→ **AIM**:
Print these lines again without any change, starting with the line that contains "The height and width of the screenshot is (643, 1351)." and going on through the last line of the records.

→ **Records for locating described items**:
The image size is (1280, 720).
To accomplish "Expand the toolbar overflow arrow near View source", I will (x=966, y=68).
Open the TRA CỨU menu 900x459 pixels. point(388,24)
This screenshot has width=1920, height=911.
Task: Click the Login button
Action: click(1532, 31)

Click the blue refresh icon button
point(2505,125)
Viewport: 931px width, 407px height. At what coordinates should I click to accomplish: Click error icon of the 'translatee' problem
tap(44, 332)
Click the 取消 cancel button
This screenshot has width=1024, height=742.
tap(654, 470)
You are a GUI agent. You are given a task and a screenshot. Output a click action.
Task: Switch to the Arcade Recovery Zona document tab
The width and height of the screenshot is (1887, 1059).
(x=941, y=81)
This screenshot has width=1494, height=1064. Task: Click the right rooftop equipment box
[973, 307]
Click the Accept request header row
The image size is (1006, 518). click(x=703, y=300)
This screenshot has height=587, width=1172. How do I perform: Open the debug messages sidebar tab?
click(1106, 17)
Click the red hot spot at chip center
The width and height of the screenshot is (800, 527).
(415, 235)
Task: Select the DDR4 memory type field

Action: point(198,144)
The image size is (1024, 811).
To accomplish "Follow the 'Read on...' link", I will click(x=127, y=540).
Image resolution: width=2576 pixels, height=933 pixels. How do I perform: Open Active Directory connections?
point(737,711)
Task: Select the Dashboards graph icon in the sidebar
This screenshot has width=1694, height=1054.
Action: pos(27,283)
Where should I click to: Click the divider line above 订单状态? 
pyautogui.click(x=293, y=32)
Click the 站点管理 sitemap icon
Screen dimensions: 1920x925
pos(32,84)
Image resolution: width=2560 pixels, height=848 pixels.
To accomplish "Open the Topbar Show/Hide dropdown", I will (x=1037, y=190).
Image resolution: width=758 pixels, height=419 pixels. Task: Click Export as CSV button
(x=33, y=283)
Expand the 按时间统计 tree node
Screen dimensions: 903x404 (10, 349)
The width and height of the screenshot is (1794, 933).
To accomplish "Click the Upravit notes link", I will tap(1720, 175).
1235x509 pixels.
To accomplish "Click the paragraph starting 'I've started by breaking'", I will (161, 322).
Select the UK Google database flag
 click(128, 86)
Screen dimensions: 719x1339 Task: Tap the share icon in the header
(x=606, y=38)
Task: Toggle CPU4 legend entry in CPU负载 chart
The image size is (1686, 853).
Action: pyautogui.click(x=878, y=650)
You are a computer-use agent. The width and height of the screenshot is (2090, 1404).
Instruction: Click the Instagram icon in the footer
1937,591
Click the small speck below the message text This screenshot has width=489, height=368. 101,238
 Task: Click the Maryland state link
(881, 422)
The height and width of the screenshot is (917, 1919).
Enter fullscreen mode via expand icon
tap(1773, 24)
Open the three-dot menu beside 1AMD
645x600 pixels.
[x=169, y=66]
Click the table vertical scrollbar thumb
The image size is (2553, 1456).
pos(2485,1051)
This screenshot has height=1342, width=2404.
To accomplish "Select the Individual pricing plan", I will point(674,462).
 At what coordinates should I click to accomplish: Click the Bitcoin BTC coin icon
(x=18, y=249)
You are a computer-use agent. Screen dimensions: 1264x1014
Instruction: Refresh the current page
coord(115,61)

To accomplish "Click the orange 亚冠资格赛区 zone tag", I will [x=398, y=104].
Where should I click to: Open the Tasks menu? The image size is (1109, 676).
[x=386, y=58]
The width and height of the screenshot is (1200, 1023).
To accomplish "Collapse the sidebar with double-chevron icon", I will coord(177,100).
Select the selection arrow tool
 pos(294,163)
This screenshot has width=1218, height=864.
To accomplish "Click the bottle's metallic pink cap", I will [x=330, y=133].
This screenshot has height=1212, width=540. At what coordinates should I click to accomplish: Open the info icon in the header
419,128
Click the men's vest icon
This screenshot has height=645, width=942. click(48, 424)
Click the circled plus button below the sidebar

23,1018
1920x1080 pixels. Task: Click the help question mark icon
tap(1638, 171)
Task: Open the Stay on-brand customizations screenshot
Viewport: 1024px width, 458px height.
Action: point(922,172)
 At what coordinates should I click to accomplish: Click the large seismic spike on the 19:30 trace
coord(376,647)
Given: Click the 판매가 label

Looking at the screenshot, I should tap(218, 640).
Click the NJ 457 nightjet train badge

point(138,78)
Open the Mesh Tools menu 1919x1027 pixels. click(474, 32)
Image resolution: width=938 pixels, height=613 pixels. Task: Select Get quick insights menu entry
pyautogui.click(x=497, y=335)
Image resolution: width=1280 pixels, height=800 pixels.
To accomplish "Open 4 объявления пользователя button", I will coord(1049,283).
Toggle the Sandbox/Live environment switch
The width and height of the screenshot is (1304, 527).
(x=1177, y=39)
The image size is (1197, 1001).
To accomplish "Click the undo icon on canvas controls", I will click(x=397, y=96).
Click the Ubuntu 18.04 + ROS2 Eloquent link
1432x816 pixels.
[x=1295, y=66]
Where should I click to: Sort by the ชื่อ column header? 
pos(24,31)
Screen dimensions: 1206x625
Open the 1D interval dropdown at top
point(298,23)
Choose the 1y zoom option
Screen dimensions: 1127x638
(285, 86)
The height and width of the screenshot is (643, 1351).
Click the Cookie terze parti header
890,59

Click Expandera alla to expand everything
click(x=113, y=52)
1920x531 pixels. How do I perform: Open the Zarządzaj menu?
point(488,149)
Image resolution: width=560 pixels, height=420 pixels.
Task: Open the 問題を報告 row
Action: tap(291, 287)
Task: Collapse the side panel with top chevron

→ **EXERCISE RESULT**:
The height and width of the screenshot is (643, 1351).
Click the Cookie terze parti header
890,59

Click Expandera alla to expand everything
click(x=113, y=52)
1920x531 pixels. How do I perform: Open the Zarządzaj menu?
point(488,149)
Image resolution: width=560 pixels, height=420 pixels.
Task: Open the 問題を報告 row
Action: tap(291, 287)
Task: Collapse the side panel with top chevron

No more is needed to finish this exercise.